DO NOT say to me “but Mike, I’ll never make a difference with access by taking a post-judgment spousal maintenance case on a contingent fee.” You will make a difference to that client. And, while this is likely best addressed in a blog of its own, my opinion is that, as a profession, we too often let perfect be the enemy of the good. Instead of forming commission after study commission after blue-ribbon commission, we should strive make a difference whenever and wherever we can, no matter how small “whenever and wherever” seems. Like to the one client who you represent on a contingent fee basis in a post-judgment matter where court-ordered spousal maintenance is past due.
Lawyer represents Organization. Lawyer leaves Organization for private practice.
True or false: Lawyer’s general knowledge of Organization’s practices and procedures ordinarily will preclude Lawyer from representing a party adverse to Organization.
False.

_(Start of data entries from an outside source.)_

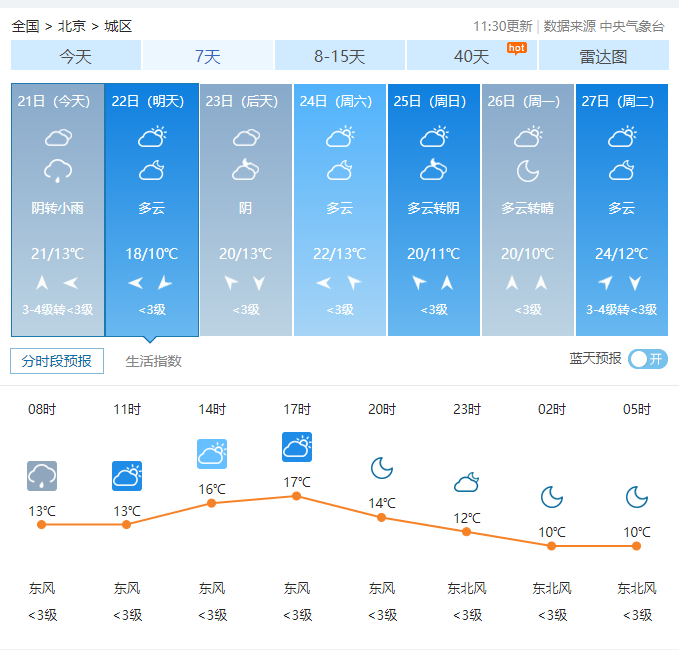Open the 雷达图 tab
Screen dimensions: 679x650
603,56
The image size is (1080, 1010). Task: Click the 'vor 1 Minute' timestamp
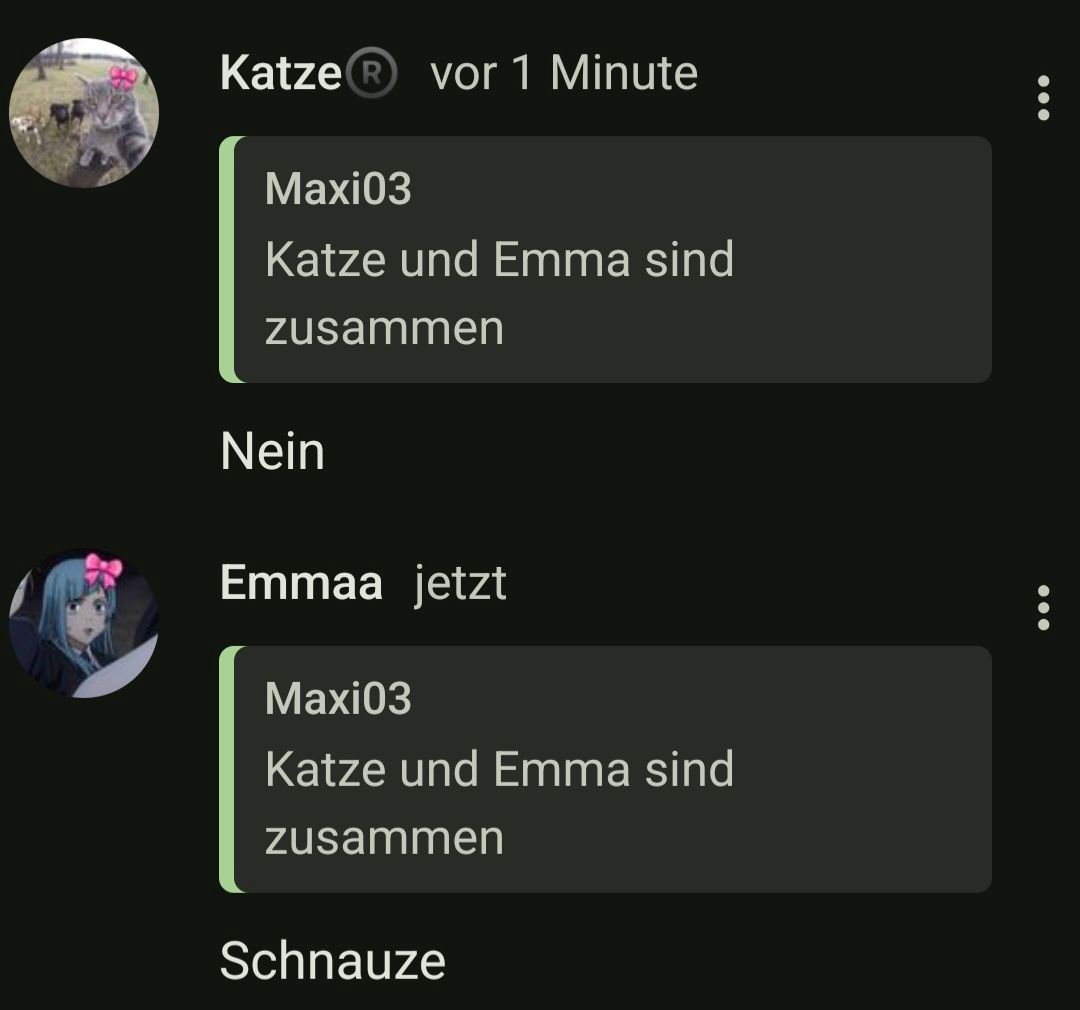pyautogui.click(x=564, y=73)
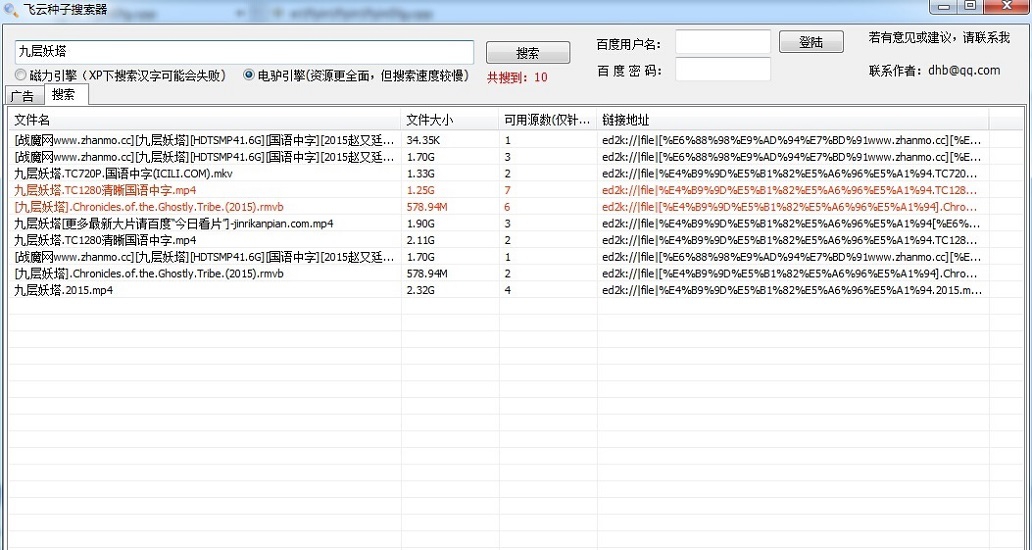Open the 搜索 tab
Viewport: 1032px width, 550px height.
click(x=63, y=95)
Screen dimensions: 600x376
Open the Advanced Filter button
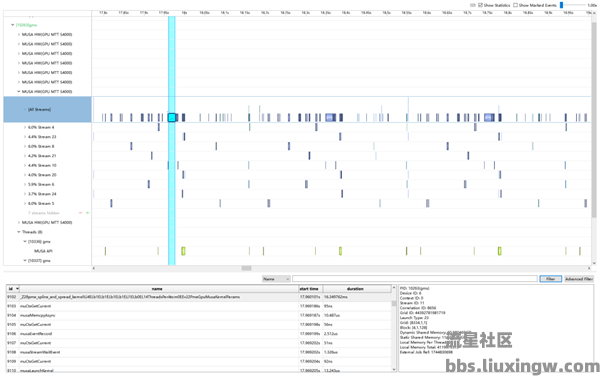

See, V.R.Pr.C. 1.9, Comment . As Professor Alberto Bernabe puts it, “being familiar with the organization’s ‘playbook’ does not typically disqualify the lawyer.”
Rule 8.4 prohibits some types of conduct that do not involve the practice of law. Although it no longer appears in the text of the rule, what’s the 2-word term used to draw the distinction between non law-related conduct that violates the rules and non law-related conduct that does not? Conduct involving ” ________ ___________.”
“Moral Turpitude.” V.R.Pr.C. 8.4, Comment . A phrase that drove me nuts in the old days! Professor Bernabe has some great posts on the continued use of the phrase in the rules.
This is a fictional scenario. A prop device, if you will. Play along.
I received an ethics complaint from a woman complaining how her brother was treated in a criminal case. The thrust of her complaint was that her brother was framed for the murder of his best friend, Andy, who had just confessed to an affair with her brother’s “cheatin’ wife.”
Referring to her brother’s defense attorney, she wrote that her brother never should’ve “trusted his soul to no backwoods southern lawyer.” She alleged that the proceeding was “a make believe trial” and that the “judge in this town has got blood stains on his hands.”
Interestingly, her brother WAS framed! In fact, the sister is the one who did it! Not only did she admit to killing Andy, she wrote that her brother’s “cheatin’ wife had never left town and that’s one body that’ll never be found.” It’s the first complaint I’ve ever received in which the complainant confessed to a crime.
Anyhow, Vermont’s Professional Responsibility Program and Judicial Conduct Board don’t have jurisdiction over the defense attorney and judge.
Name the state to which I referred the complainant.
Georgia. The question refers to the AM smash The Night Light The Lights Went Out in Georgia. After Liza Minelli and Cher turned it down, one-hit wonder Vicki Lawrence took it to #1. As a few readers mentioned, once the title-line gets in your head, good luck getting it out.
Finally, Friday’s questions included a reference to Johnny I Hardly Knew Ye by The Irish Rovers. My apologies to the (several) readers who prefer The Dropkick Murphys’ version.